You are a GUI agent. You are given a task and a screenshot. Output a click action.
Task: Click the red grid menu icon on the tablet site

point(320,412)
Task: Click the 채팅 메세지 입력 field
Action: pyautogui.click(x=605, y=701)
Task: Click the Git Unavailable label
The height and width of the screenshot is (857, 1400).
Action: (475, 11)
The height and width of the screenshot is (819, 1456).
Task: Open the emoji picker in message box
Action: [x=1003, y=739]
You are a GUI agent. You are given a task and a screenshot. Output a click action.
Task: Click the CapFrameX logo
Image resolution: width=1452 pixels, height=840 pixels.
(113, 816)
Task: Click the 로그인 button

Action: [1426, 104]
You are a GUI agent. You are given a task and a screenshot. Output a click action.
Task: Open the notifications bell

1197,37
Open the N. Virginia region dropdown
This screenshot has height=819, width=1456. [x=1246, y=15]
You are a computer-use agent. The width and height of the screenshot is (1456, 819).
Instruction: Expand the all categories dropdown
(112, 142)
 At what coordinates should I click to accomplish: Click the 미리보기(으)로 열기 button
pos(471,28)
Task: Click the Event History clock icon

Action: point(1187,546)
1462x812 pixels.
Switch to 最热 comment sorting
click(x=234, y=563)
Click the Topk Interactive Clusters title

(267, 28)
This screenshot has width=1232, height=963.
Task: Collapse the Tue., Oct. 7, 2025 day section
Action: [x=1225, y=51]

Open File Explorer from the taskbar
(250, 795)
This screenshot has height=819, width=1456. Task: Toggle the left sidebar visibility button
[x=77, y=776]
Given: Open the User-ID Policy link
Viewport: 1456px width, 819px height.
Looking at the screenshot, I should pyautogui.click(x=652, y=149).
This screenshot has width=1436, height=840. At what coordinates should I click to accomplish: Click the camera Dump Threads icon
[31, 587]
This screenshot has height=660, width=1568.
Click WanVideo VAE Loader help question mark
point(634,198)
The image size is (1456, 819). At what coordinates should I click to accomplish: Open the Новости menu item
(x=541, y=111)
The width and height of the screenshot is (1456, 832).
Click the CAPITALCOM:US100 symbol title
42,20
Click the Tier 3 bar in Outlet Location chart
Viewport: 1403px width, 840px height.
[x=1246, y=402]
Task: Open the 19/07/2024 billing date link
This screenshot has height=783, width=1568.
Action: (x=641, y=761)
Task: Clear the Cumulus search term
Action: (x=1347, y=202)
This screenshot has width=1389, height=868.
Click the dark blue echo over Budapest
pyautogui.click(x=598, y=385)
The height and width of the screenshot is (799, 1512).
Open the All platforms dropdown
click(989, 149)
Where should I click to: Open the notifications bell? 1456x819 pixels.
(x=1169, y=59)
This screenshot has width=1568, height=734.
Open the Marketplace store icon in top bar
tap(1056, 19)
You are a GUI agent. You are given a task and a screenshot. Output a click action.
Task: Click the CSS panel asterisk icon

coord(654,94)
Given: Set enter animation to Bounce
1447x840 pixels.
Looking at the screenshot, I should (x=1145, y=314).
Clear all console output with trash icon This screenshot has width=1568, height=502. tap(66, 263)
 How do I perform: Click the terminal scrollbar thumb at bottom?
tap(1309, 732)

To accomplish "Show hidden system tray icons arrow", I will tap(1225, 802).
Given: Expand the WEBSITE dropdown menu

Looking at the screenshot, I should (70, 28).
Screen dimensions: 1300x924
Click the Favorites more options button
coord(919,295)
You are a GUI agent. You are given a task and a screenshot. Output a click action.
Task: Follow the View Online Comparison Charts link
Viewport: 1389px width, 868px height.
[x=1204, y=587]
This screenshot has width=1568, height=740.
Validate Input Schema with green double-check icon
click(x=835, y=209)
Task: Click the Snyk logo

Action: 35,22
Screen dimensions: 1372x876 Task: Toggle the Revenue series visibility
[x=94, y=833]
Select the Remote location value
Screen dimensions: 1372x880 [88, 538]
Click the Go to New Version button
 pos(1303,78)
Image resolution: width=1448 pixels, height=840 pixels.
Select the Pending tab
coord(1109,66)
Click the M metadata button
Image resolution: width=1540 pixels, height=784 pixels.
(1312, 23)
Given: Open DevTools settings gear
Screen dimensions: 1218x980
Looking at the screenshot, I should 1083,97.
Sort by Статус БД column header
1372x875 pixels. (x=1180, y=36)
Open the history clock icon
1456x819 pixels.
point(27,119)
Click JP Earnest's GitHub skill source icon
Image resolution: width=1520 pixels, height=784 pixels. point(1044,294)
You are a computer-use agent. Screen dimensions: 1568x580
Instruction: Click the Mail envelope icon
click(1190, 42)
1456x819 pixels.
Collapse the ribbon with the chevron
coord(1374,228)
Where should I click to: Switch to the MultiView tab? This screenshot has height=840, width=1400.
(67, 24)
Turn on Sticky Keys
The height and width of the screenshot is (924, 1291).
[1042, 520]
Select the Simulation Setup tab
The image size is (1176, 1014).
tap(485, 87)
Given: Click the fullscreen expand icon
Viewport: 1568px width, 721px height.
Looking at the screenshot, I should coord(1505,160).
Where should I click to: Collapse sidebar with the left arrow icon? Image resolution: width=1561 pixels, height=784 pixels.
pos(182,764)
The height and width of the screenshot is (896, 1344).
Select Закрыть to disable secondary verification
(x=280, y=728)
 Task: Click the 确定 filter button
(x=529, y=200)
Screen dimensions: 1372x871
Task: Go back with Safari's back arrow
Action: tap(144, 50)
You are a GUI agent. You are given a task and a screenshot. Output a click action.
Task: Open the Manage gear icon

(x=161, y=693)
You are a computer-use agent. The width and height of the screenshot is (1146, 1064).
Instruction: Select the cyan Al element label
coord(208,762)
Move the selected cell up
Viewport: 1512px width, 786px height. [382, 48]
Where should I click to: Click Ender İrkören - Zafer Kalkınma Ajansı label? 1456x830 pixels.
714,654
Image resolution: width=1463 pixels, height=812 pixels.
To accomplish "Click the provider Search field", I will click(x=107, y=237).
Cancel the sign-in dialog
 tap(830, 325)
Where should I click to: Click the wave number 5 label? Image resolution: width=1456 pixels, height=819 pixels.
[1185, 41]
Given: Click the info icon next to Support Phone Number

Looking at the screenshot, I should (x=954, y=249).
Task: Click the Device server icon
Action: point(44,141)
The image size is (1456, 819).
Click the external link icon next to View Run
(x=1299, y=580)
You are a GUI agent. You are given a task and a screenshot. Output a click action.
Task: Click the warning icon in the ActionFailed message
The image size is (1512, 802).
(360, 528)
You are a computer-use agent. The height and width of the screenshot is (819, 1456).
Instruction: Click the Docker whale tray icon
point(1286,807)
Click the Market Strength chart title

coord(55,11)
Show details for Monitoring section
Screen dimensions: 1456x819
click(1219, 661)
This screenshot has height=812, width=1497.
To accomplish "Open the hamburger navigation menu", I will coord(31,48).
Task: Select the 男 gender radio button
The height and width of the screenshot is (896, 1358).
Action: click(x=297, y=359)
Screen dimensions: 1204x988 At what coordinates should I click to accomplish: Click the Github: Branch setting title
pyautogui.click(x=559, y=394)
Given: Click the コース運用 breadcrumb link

****

PROBLEM: Report every line from the material above that mentions the word "will".

ANSWER:
To accomplish "Show hidden system tray icons arrow", I will tap(1225, 802).
To accomplish "Click the provider Search field", I will click(x=107, y=237).
To accomplish "Open the hamburger navigation menu", I will coord(31,48).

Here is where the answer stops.